Del Noce identifie de nombreuses autres tendances qui sont devenues bien plus prononcées de nos jours : l’intolérance du tolérant et la fausse compassion qui disculpe les transgressions les plus flagrantes comme si elles n’étaient pas des transgressions (c’est-à-dire « un refus absolu de se scandaliser »). Il avertit que ceux qui sont fidèles aux « anciennes » valeurs, par opposition aux « nouvelles » deviendront des « parias sociaux » et seront même « regardés comme les membres d’une race morale inférieure destinée à disparaître ».

Il a reconnu depuis longtemps que nous n’étions plus un peuple chrétien. Mais il reconnaît également que ce n’est pas un phénomène entièrement nouveau en cela que « au moins depuis la Révolution Française, les catholiques déterminés à être véritablement catholiques ont été généralement de facto persécutés. »

Les catholiques progressistes, qu’il analyse en profondeur, ont davantage en commun avec les progressistes séculiers qu’avec les catholiques fidèles à la foi. Pour parler le langage actuel, ils sont « d’abord libéraux ». Ils minimisent les différences métaphysiques flagrantes entre catholicisme et modernisme et rejettent en définitive la pensée grecque, spécifiquement l’idée qu’il existe « un ordre des valeurs absolu et méta-historique. »

Ils ne sont que trop disposés à accueillir ce qu’ils voient comme « la partie vraie » du marxisme ; ces « nouveaux catholiques » écrit Del Noce, « sont des marxistes en devenir » qui se placent « irrémédiablement en opposition à la tradition » et par là contribuent au grand projet de dissolution.

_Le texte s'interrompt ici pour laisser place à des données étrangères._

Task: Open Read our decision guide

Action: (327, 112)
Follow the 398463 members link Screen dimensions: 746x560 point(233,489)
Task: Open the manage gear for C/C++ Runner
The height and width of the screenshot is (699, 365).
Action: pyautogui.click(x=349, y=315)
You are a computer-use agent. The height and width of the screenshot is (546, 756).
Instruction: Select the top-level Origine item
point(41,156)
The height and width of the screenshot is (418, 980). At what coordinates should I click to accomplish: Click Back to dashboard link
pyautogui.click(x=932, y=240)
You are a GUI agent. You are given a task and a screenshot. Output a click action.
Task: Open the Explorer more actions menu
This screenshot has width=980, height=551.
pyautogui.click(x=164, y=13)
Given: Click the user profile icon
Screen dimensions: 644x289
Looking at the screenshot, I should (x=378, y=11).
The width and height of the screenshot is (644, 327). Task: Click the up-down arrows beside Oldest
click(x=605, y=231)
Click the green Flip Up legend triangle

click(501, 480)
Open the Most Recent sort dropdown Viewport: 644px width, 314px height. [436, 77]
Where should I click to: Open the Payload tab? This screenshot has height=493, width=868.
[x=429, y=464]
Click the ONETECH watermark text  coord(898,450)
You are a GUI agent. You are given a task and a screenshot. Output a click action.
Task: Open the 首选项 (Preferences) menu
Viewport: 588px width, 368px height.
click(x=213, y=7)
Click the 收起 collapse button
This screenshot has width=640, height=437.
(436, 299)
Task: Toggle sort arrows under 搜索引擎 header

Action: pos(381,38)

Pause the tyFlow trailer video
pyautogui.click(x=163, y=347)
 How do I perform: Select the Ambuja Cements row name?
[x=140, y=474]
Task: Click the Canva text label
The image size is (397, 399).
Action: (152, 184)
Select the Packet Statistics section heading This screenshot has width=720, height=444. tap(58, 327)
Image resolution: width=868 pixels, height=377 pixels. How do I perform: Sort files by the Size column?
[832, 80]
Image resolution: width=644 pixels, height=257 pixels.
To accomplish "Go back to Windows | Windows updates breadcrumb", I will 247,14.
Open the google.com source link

Ils sont épris d’efforts pour amener le christianisme à être en harmonie avec la modernité – bricolant ceci, mettant à jour cela. Ils voient Vatican II, dans ses tournures de phrases incisives, comme « un acte de contrition de l’Eglise gardant égard pour son passé ». C’est en définitive une déclaration auto-destructrice. Et vraiment, toute l’idée que le christianisme pourrait être surpassé – reconstruit par certaines manœuvres mentales pour convenir aux sensibilités modernes (ce qu’il nomme méta-christianisme) – est engagée à conduire à un anti-christianisme radical.

L’enjeu est élevé dans cette affaire ; la seule façon d’éviter la catastrophe, conclut-il, est de retrouver des instincts religieux authentiquement sincères. Cela signifie que l’Eglise Catholique va devoir surmonter sa propre crise – et rejeter « l’invasion du progressisme et de modernisme » qui conduit inéluctablement à « la mort de la théologie de Dieu » et à un milieu sécularisé de fond en comble.

Les probabilités [de désastre] sont devenues encore plus fortes depuis que Del Noce a écrit, mais les cartes qu’il a laissées sur la table semblent toujours être l’unique main gagnante.


Matthew Hanley est membre du National Catholic Bioethics Center. Les opinions qu’il exprime sont les siennes propres et pas forcément celles du NCBC.